Региональная общественная организация
Кубанское землячество
Версия для слабовидящих

Поздравляем с Днём рождения Николая Яковлевича Голубя, Почётного председателя правления Кубанского землячества и одного из его основателей!

12 ноября 2023 17:11

Искренне желаем Николаю Яковлевичу крепкого здоровья, благополучия и активного долголетия на многие годы!

В качестве оригинального подарка Николаю Яковлевичу от Землячества публикуем на нашем сайте рассказ известного советского и российского писателя, нашего земляка Немченко Гария Леонтьевича «Краюха и шмат сала».

Краюха и шмат сала

Волосы мои теперь давно побелели, но пока не выпали, держатся еще крепко, а четверть века назад, когда жил в Краснодаре, густели как хлеба на хорошем кубанском поле — только и того, что не колосились… Немудрено поэтому, что у людей скептического ума, у глубоких аналитиков прическа моя вызывала определенные сомнения, в том числе, выходит, и морально-этического плана.

В семьдесят пятом году нас, нескольких делегатов предстоящего съезда писателей России, пригласили для напутственной беседы в крайком партии к главному тогда — по штату — кубанскому идеологу. Усадил он нас за громадный овальный стол, на одном краю которого ненароком лежал как бы случайно оставленный колхозными тружениками пшеничный сноп, довольно приличный по объему, и, вокруг стола за нашими спинами прохаживаясь, взялся объяснять, какую политическую линию, значит, мы должны будем на съезде отстаивать…

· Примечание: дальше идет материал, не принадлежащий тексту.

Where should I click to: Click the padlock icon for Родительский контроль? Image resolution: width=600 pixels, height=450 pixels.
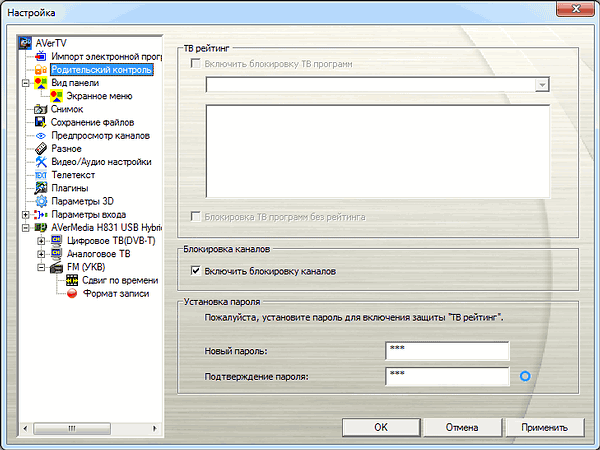point(41,70)
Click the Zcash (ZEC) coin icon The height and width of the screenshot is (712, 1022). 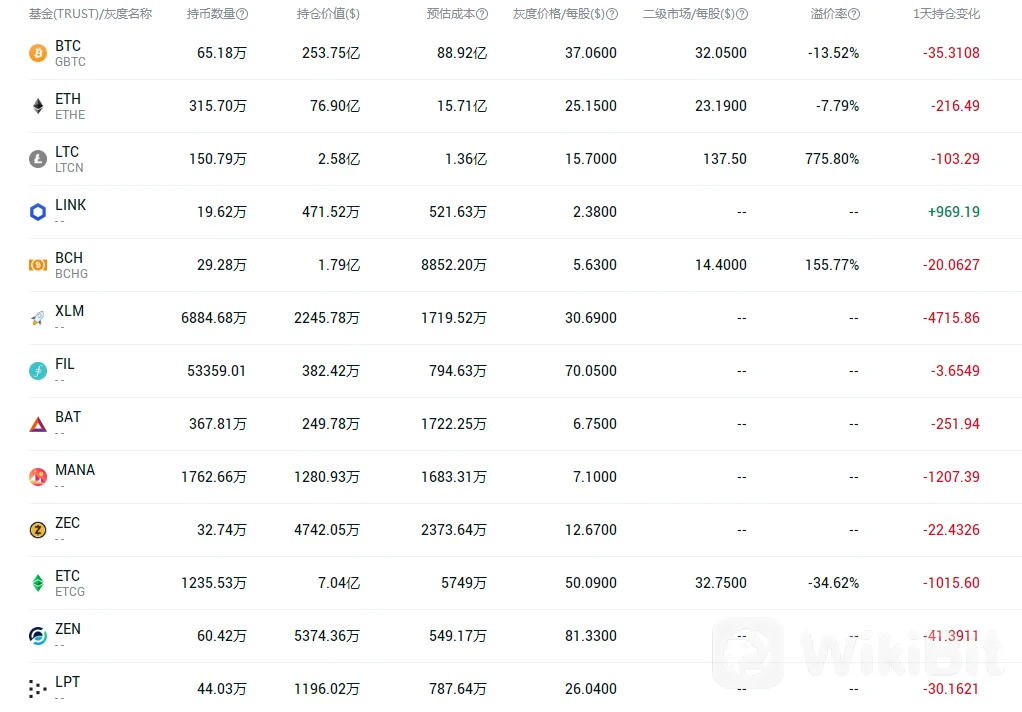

Как в церкви, где к батюшке, обходящему молящуюся паству с кадилом, следует непременно обращаться лицом, так и мы тогда в крайкоме тянули шеи и выворачивали головы, если главный идеолог оказывался у нас за спиной. Я тоже изо всех сил старался и все-таки пропустил момент, когда он двумя руками цепко взял меня сзади за виски и разочек-другой слегка поддернул. Словно впоследствии, ежели партийной линии не соблюду, собирался меня скальпировать. В изумлении я только и назвал его громко по имени-отчеству — с интонацией, обозначавшей: эй, в чем дело, мол?!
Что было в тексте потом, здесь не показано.